* [Problem]: For this exercise, repeat exactly the lines below starting at the line holding "The height and width of the screenshot is (516, 535)." and ending at the line holding "Task: Click HighMel", both included, with no extra lines and no pictures.

__________________________________________________

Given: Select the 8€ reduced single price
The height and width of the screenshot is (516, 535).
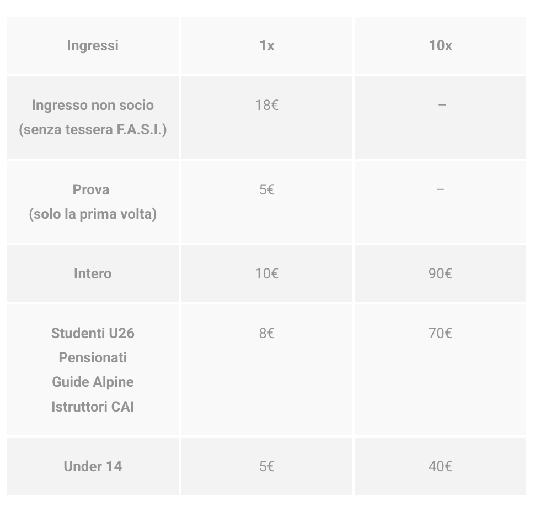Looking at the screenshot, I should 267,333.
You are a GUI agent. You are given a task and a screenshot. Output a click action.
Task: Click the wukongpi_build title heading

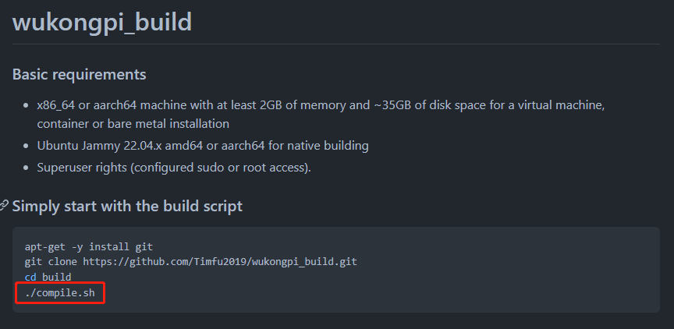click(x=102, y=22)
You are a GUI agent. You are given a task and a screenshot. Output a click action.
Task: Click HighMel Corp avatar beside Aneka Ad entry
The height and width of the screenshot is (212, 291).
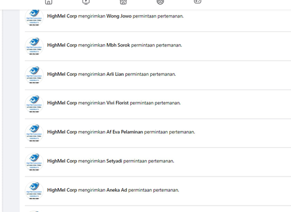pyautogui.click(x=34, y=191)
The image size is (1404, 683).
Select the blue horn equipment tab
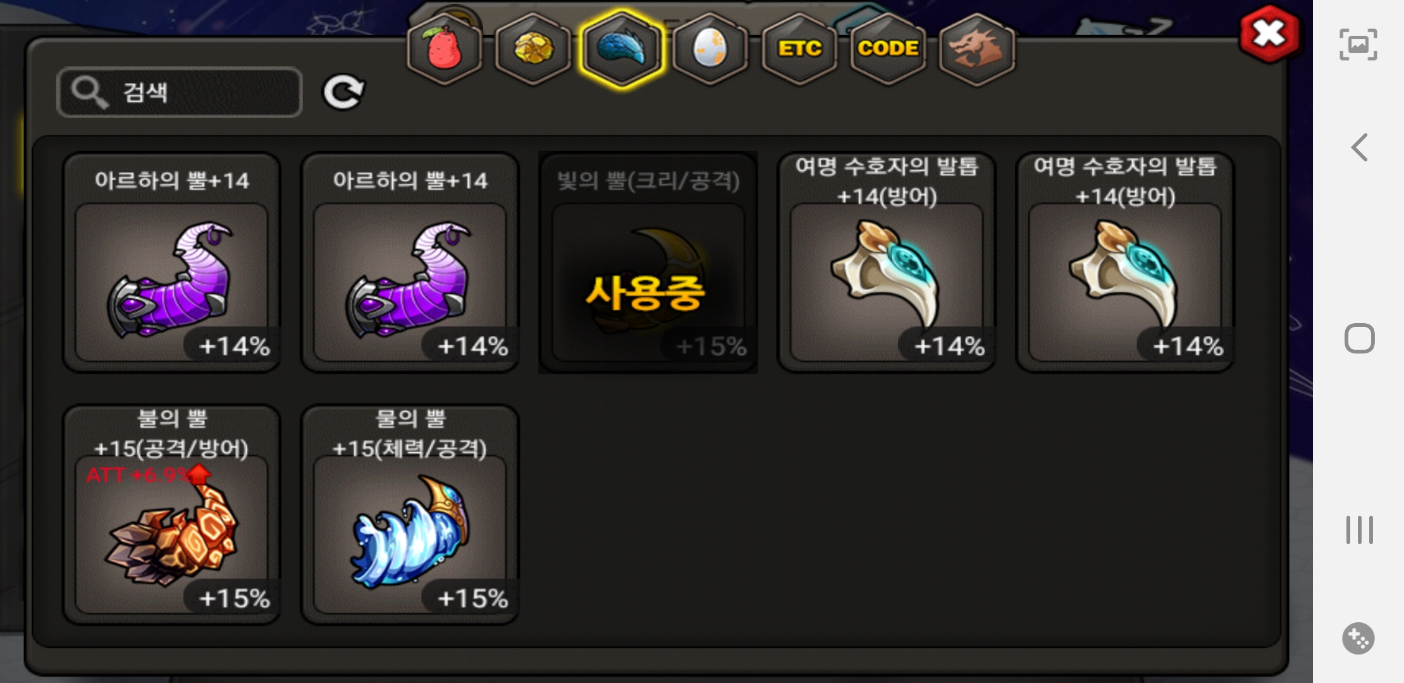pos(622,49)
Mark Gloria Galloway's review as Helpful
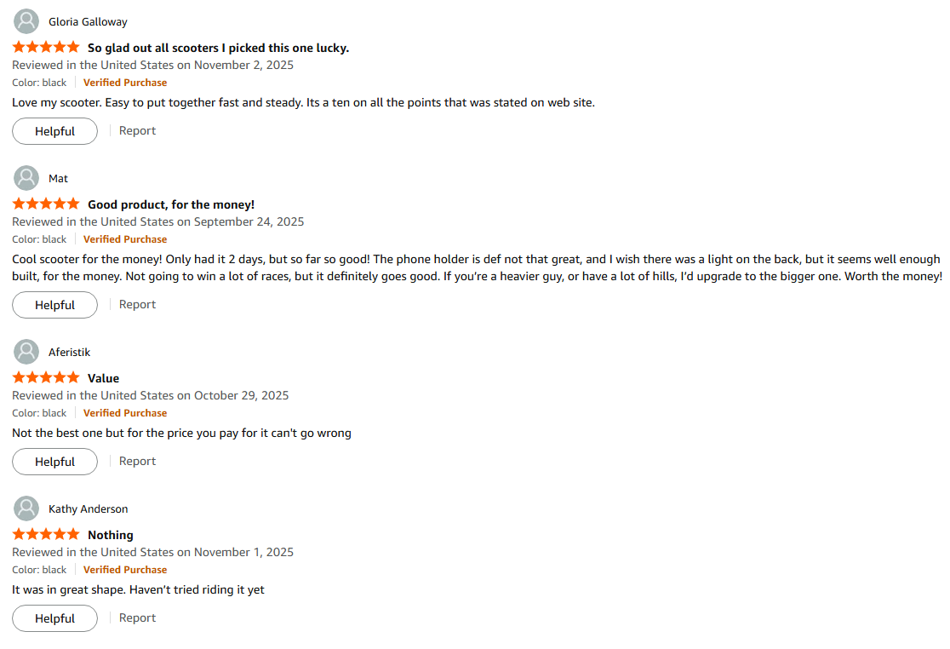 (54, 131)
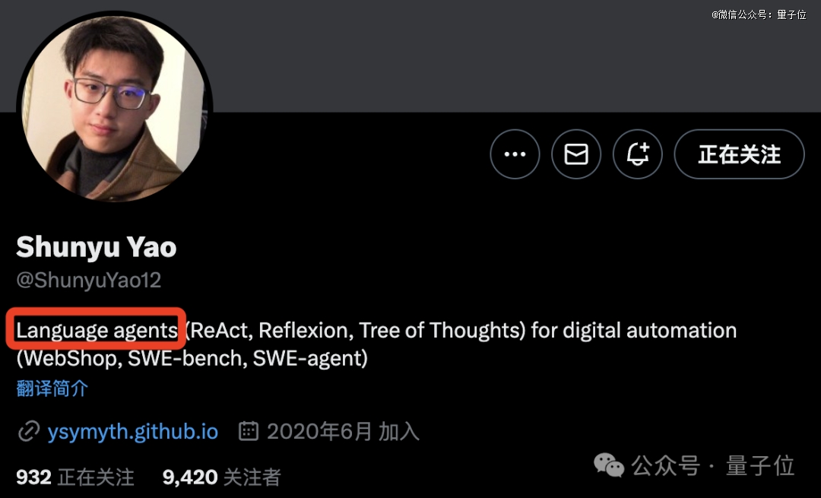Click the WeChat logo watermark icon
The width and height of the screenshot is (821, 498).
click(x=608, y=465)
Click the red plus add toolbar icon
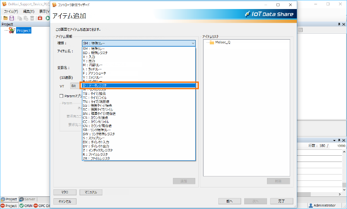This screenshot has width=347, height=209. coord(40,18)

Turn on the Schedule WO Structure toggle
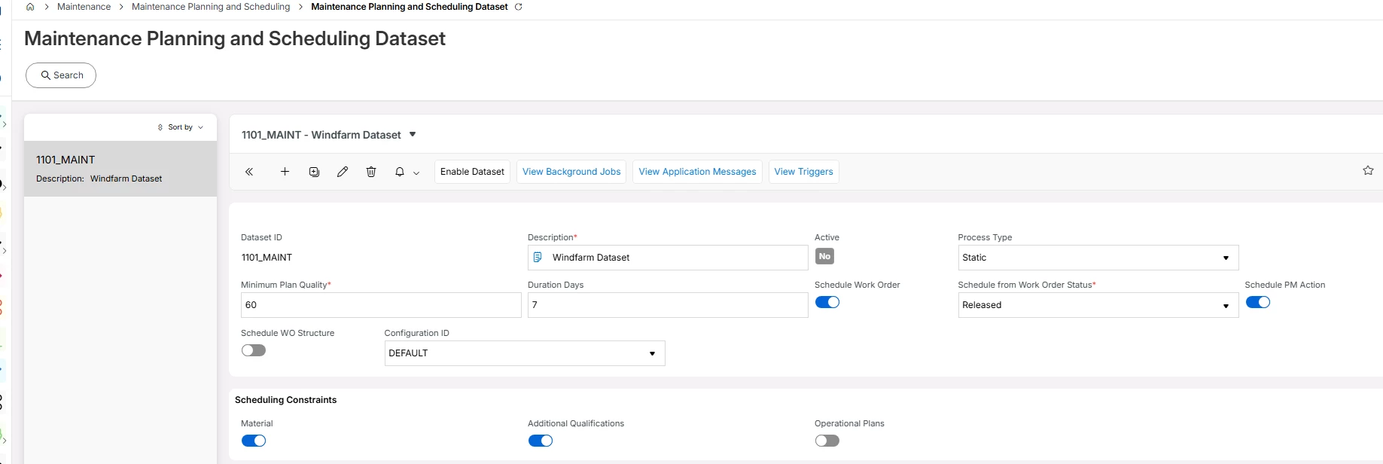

__________________________________________________

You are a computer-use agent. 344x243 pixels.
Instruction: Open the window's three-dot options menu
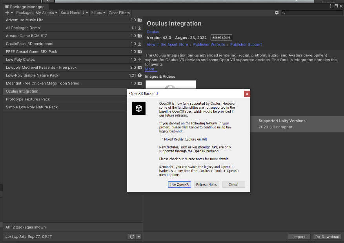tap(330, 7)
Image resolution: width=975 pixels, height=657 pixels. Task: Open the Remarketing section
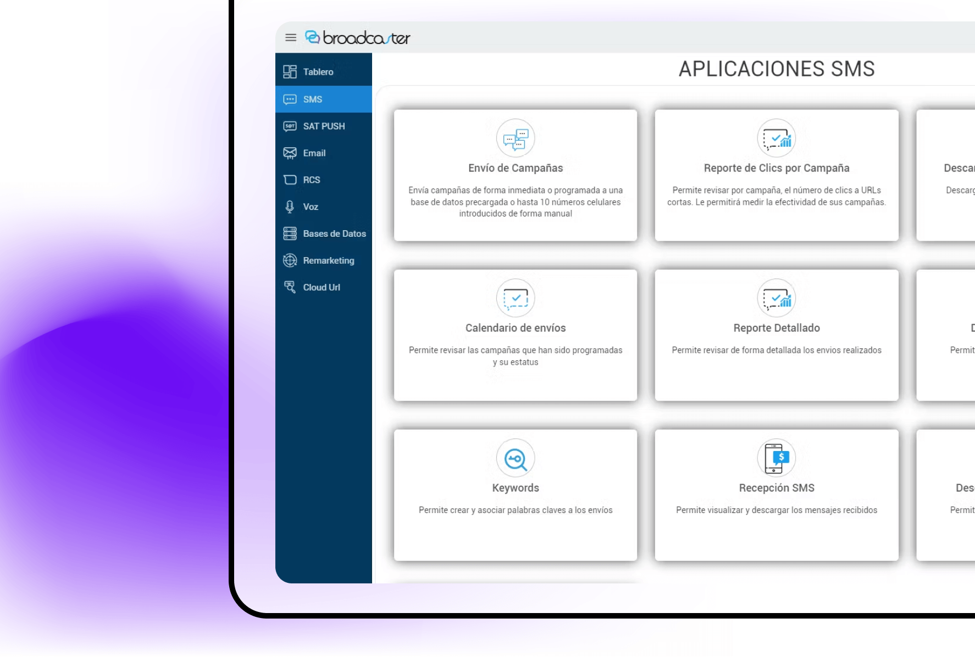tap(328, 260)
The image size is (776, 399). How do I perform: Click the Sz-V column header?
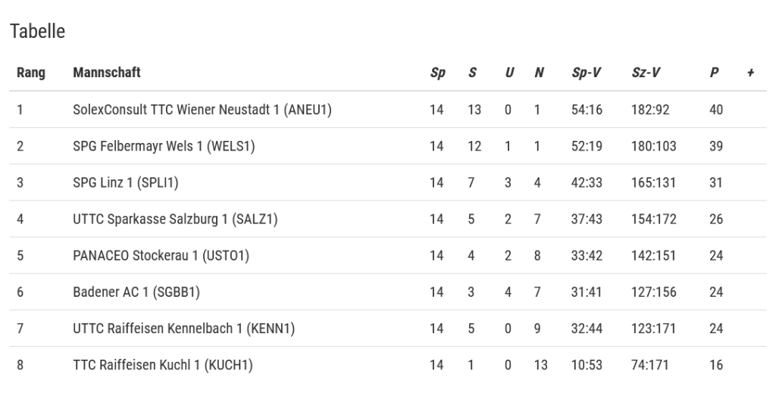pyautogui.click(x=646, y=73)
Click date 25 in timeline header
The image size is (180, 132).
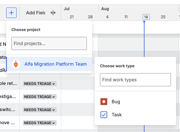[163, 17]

__________________________________________________

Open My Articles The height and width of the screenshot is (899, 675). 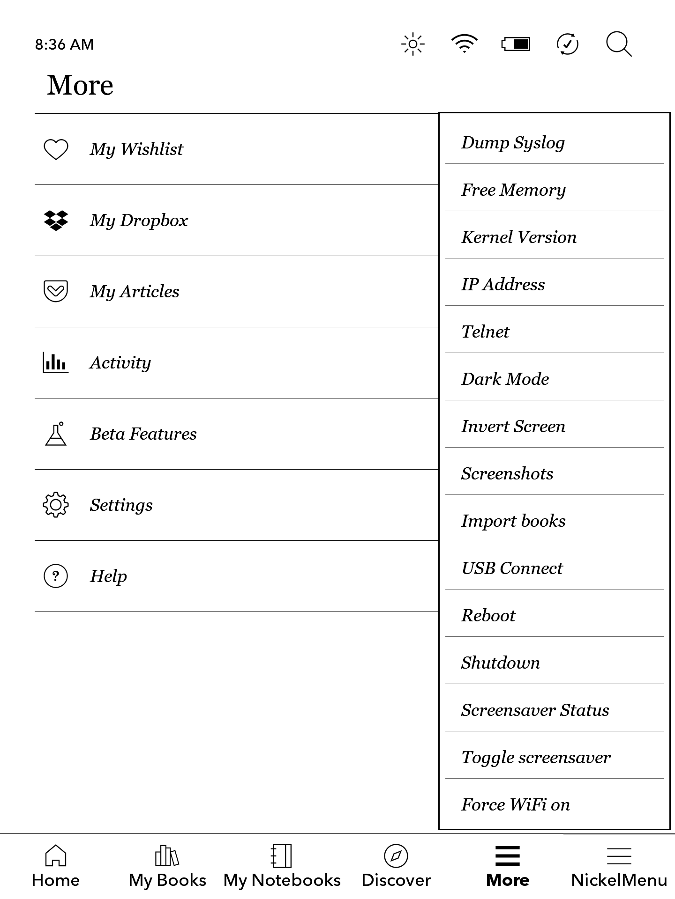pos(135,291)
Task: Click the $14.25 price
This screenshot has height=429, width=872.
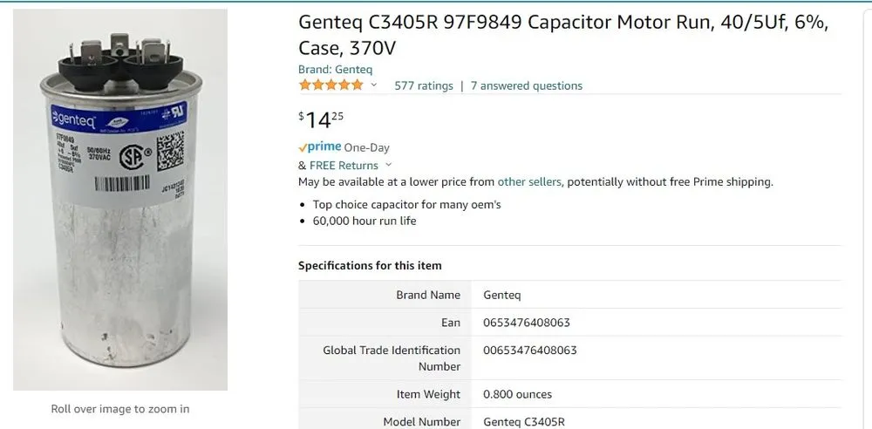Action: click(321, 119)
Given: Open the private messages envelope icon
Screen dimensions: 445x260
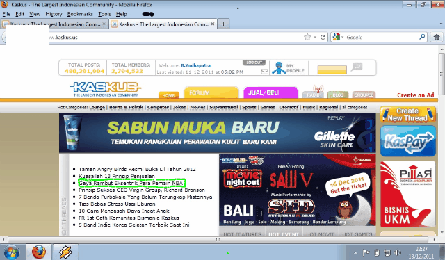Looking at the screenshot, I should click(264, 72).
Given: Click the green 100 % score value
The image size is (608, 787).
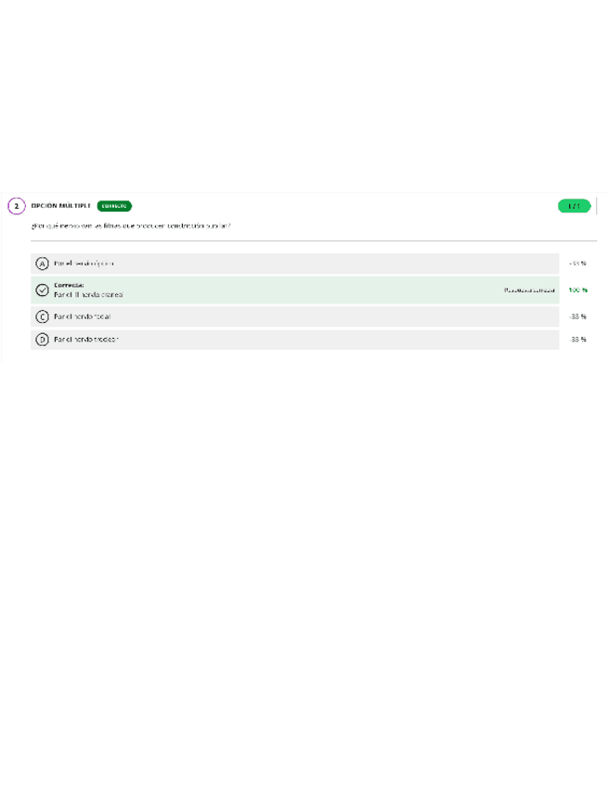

__________________________________________________

* [Exercise response]:
The height and width of the screenshot is (516, 535).
Looking at the screenshot, I should 267,333.
You are a GUI agent. You are given a task and a screenshot. Output a click action.
Task: Click the wukongpi_build title heading

click(x=102, y=22)
You are a GUI agent. You are given a task and a screenshot. Output a click action.
Task: Click HighMel Corp avatar beside Aneka Ad entry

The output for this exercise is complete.